Hemorrhoids will most often develop in later pregnancy as the blood volume increases and the uterus is pressed against the wall of the pelvis. This, in turn, can cause the veins of the anus or rectum to swell into grape-like clusters. Hemorrhoids happen predominately in the third trimester but tend to resolve quickly after birth.

Hemorrhoids and Constipation

Hemorrhoids that occur during pregnancy are further aggravated by constipation. The passing of hard stool not only scrapes and damages already inflamed tissue, but the straining of the bowel can also cause the formation of even more hemorrhoids.

Avoiding constipation is important, especially during the latter stages of pregnancy.
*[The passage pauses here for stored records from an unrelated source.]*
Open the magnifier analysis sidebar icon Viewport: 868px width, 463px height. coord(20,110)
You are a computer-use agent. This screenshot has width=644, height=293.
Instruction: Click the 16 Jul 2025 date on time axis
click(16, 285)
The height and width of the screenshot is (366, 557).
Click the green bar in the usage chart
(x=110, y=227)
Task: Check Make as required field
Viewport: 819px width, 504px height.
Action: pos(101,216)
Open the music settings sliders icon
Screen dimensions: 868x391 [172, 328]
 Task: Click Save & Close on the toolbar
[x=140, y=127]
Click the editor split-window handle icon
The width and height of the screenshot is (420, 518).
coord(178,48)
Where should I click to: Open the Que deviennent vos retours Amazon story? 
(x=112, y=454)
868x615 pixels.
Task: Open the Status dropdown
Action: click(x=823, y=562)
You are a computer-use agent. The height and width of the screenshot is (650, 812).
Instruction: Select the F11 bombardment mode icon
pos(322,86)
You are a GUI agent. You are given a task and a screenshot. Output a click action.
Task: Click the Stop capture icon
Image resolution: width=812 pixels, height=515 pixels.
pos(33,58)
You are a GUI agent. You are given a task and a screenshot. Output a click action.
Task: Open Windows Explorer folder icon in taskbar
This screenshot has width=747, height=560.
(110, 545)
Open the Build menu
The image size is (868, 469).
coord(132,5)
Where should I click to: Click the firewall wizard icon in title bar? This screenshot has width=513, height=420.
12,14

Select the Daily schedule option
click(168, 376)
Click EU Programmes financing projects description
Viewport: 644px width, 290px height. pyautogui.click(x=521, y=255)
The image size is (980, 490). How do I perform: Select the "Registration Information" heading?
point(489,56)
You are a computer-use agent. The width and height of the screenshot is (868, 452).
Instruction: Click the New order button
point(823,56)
There are several ways you can do this:

  • Avoid fried foods, high-fat dairy products, chips, and store-bought cookies and pastries
  • Drink plenty of fluids, especially water
  • Eat dried fruits or drink prune juice
  • Eat a high fiber diet that includes 25 to 30 grams of dietary fiber per day from fruits, vegetables, whole-grain bread, bran, and breakfast cereal
  • Moderate your use of caffeinated drinks like coffee, tea, or cola

In addition, iron supplements may cause constipation. Since many women need to supplement with iron during pregnancy, talk to your doctor to see if there are any non-binding alternatives you should try.

If you already have constipation, try using a warm-water enema to help evacuate the bowels. It can help minimize the abrasion while preventing the straining that can worsen the situation.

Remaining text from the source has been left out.